Moringa: use in cosmetics for skin and hair care

From a cosmetic point of view, moringa is used in products (especially creams) with a nutritive power to take care of dry skin and to prevent cutaneous blemishes. Even moringa oil has important cosmetic uses: you can pour just a few drops on your face, instead of the classic moisturizing cream, to nourish it in depth. In addition, moringa oil is highly recommended for dry hair care and to prevent split ends: it can be used as a compress by mixing 3 tablespoons of moringa oil with 3 tablespoons of jojoba oil, to be applied then over the entire hair leaving it for a couple of hours. After the necessary time has elapsed, you can proceed with a shampoo using delicate products.

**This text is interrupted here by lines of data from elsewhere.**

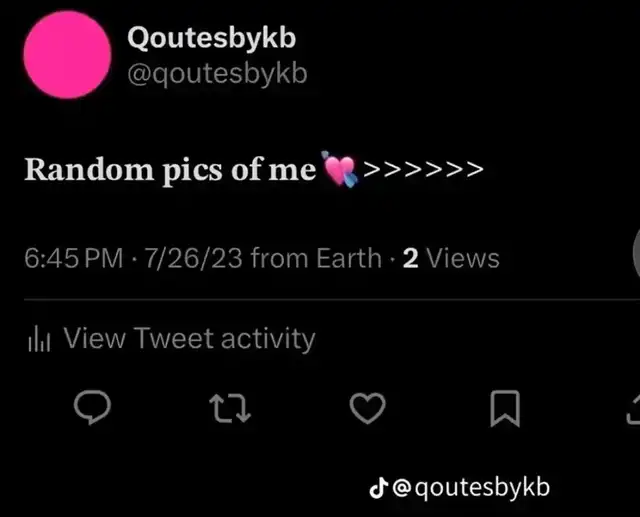Like the tweet with the heart icon
The height and width of the screenshot is (517, 640).
click(367, 408)
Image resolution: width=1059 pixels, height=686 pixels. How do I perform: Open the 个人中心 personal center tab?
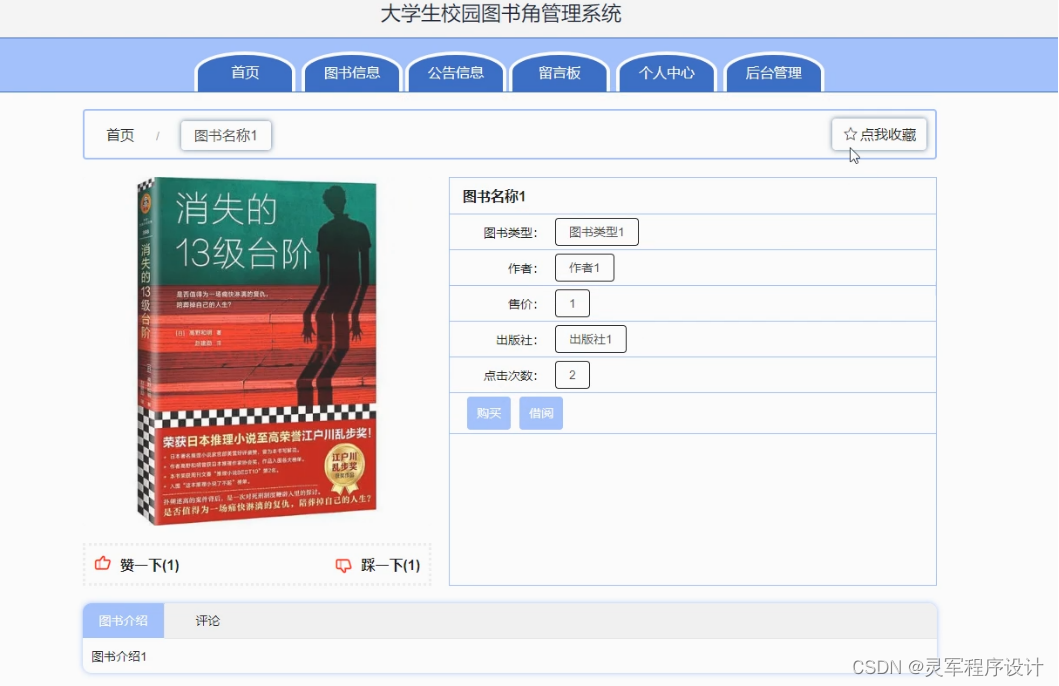pyautogui.click(x=666, y=73)
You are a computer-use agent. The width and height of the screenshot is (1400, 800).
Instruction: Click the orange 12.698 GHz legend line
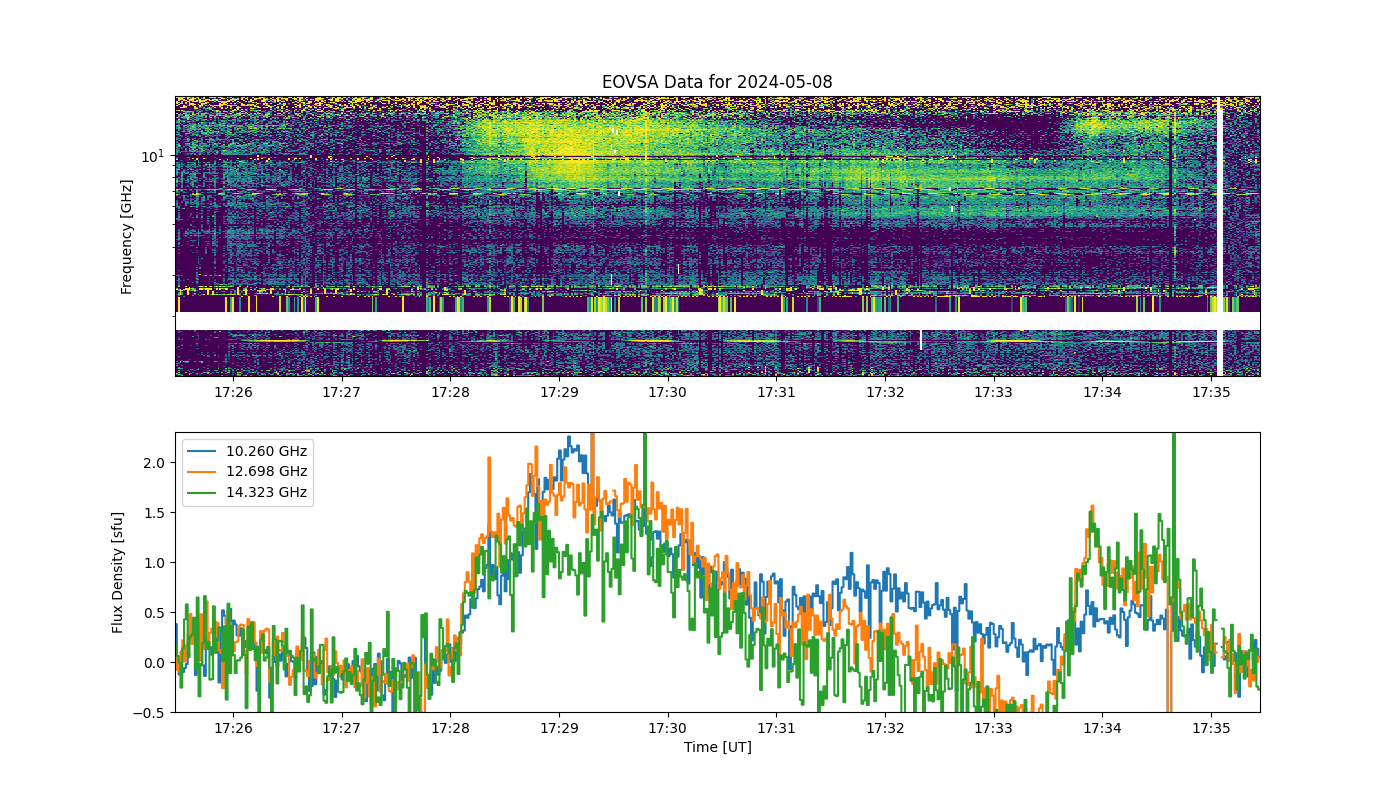point(203,471)
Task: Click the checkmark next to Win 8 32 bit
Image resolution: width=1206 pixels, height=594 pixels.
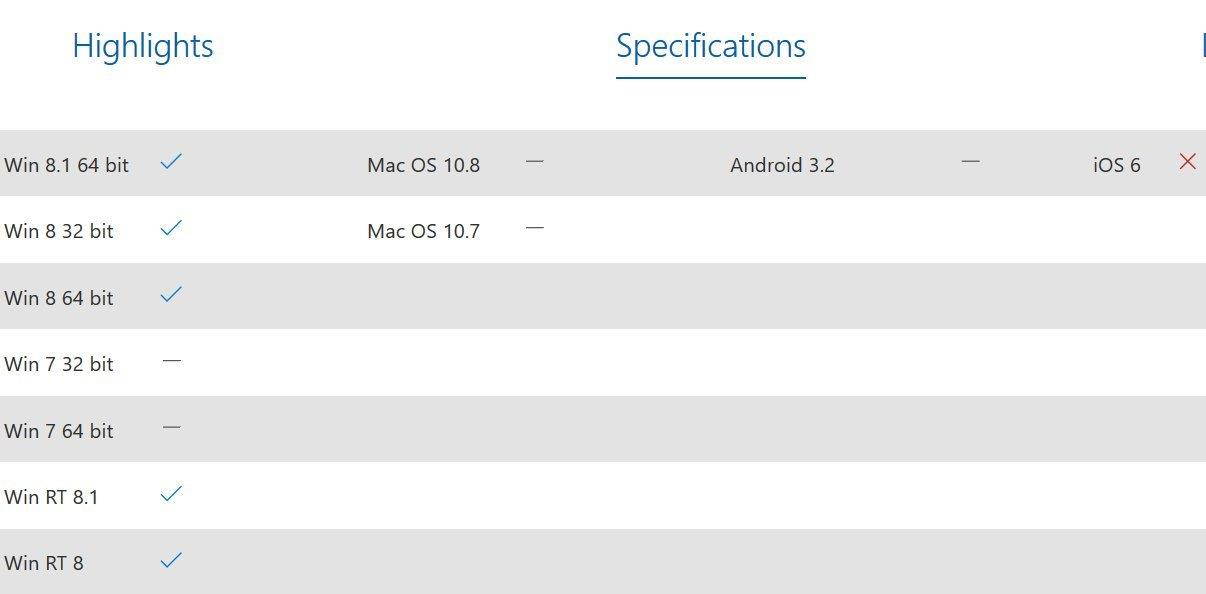Action: (x=171, y=228)
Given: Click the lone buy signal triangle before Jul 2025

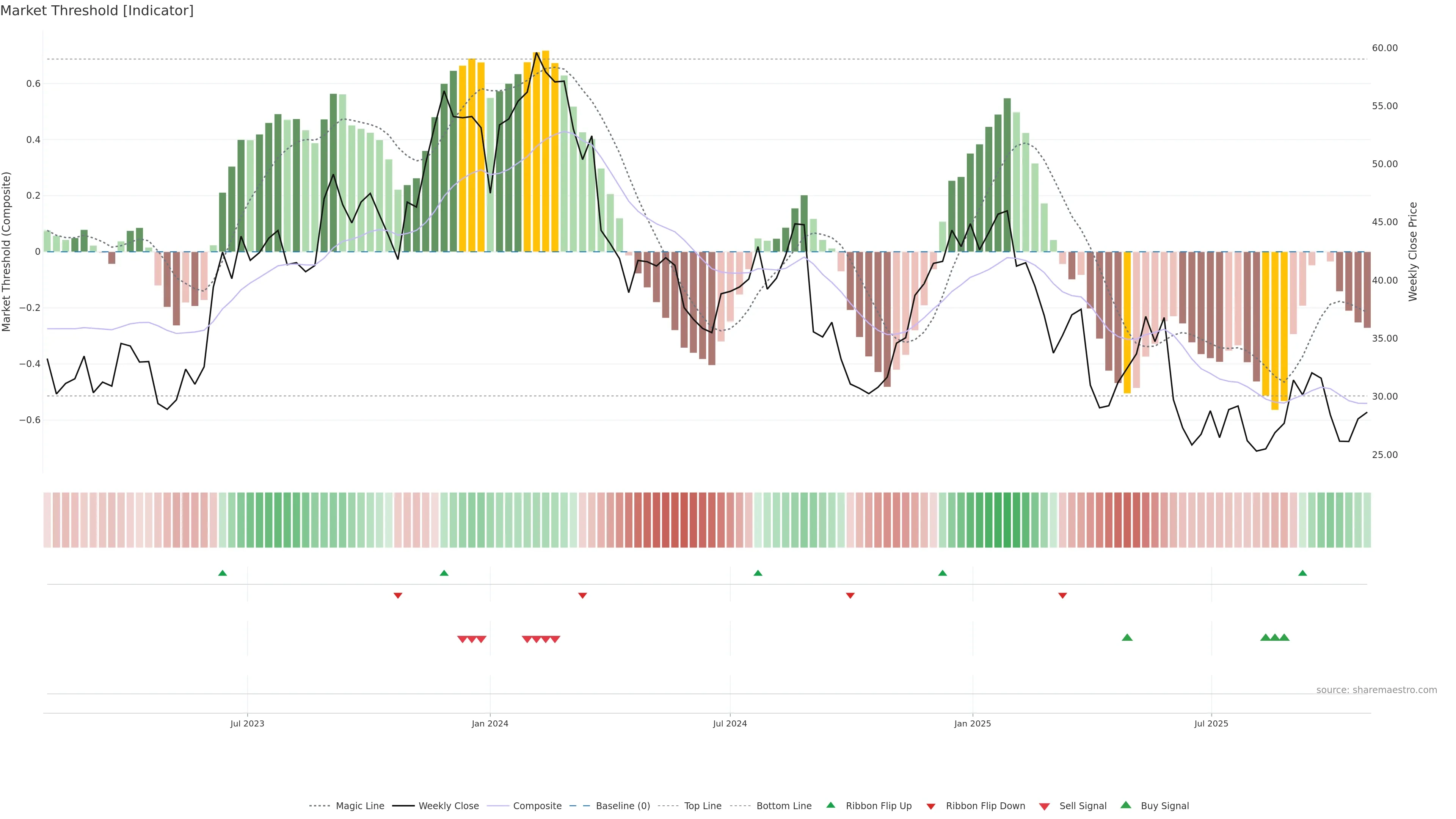Looking at the screenshot, I should (1127, 637).
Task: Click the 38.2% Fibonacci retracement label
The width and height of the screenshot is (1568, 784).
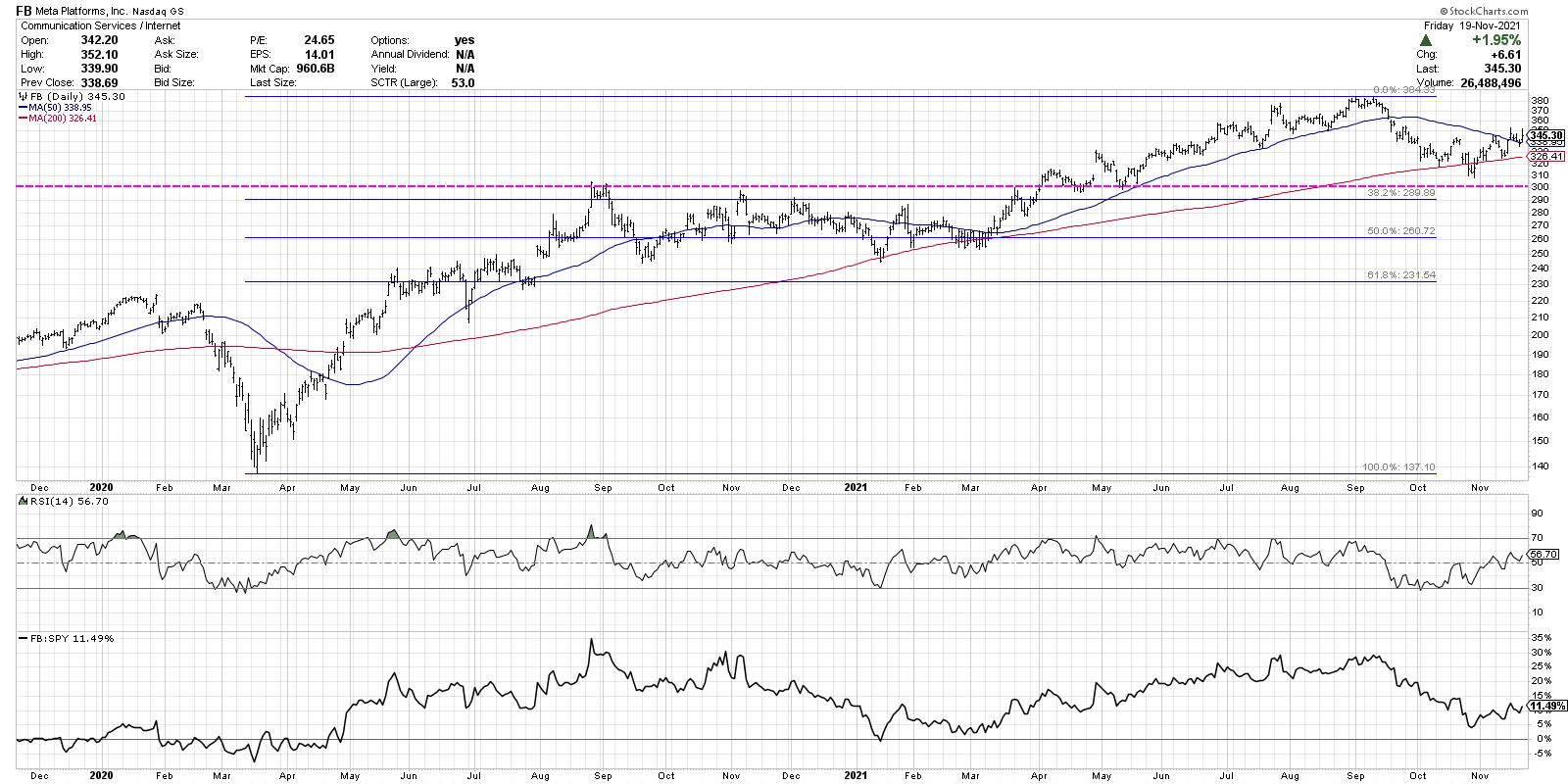Action: click(x=1400, y=193)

Moringa oil can also be used to moisturize and re-balance the scalp to strengthen the hair and fights dandruff and seborrhoeic dermatitis: in these cases it is sufficient to gently massage the scalp.

Side effects of moringa

Moringa has no particular side effects, only the roots of the plant must be taken with moderation as they contain an alkaloid, the spirochina, which could interfere with the nervous system. The root and the bark may also have an abortive effect, so for this reason they are not recommended during pregnancy. In any case, before consuming the moringa for therapeutic use, consult your doctor, especially if you take other medicines, and start with small doses to evaluate the effect: pay attention especially to symptoms such as nausea or stomach ache.